▶ Task: Each line of the data should be given again exactly.

[Stored data]

________________________

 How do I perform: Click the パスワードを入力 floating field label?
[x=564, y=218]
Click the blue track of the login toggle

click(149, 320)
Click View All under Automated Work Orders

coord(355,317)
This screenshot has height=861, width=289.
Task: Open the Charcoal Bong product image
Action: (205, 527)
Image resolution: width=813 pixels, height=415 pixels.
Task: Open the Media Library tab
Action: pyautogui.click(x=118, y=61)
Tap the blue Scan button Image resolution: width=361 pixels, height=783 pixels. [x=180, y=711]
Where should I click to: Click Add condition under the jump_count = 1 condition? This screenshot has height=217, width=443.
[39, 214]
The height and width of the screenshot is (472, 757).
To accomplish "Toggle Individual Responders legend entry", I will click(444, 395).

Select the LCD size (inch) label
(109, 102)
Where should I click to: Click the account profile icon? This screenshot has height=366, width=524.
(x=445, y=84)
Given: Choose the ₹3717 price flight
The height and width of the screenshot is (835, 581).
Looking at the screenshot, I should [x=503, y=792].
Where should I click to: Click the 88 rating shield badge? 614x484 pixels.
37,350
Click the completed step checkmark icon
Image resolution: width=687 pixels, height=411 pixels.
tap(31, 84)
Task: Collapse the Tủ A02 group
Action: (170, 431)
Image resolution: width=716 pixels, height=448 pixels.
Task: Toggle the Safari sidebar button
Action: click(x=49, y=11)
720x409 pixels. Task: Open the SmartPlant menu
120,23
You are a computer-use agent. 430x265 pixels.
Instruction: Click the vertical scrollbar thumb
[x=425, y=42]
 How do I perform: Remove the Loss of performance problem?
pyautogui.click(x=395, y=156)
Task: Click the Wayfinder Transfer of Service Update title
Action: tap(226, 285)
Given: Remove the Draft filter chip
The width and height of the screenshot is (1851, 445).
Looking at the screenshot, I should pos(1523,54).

________________________

▶ Expected answer:
 How do I perform: Click the パスワードを入力 floating field label?
[x=564, y=218]
Click the blue track of the login toggle

click(149, 320)
Click View All under Automated Work Orders

coord(355,317)
This screenshot has height=861, width=289.
Task: Open the Charcoal Bong product image
Action: (205, 527)
Image resolution: width=813 pixels, height=415 pixels.
Task: Open the Media Library tab
Action: pyautogui.click(x=118, y=61)
Tap the blue Scan button Image resolution: width=361 pixels, height=783 pixels. [x=180, y=711]
Where should I click to: Click Add condition under the jump_count = 1 condition? This screenshot has height=217, width=443.
[39, 214]
The height and width of the screenshot is (472, 757).
To accomplish "Toggle Individual Responders legend entry", I will click(444, 395).

Select the LCD size (inch) label
(109, 102)
Where should I click to: Click the account profile icon? This screenshot has height=366, width=524.
(x=445, y=84)
Given: Choose the ₹3717 price flight
The height and width of the screenshot is (835, 581).
Looking at the screenshot, I should [x=503, y=792].
Where should I click to: Click the 88 rating shield badge? 614x484 pixels.
37,350
Click the completed step checkmark icon
Image resolution: width=687 pixels, height=411 pixels.
tap(31, 84)
Task: Collapse the Tủ A02 group
Action: (170, 431)
Image resolution: width=716 pixels, height=448 pixels.
Task: Toggle the Safari sidebar button
Action: click(x=49, y=11)
720x409 pixels. Task: Open the SmartPlant menu
120,23
You are a computer-use agent. 430x265 pixels.
Instruction: Click the vertical scrollbar thumb
[x=425, y=42]
 How do I perform: Remove the Loss of performance problem?
pyautogui.click(x=395, y=156)
Task: Click the Wayfinder Transfer of Service Update title
Action: tap(226, 285)
Given: Remove the Draft filter chip
The width and height of the screenshot is (1851, 445).
Looking at the screenshot, I should pos(1523,54).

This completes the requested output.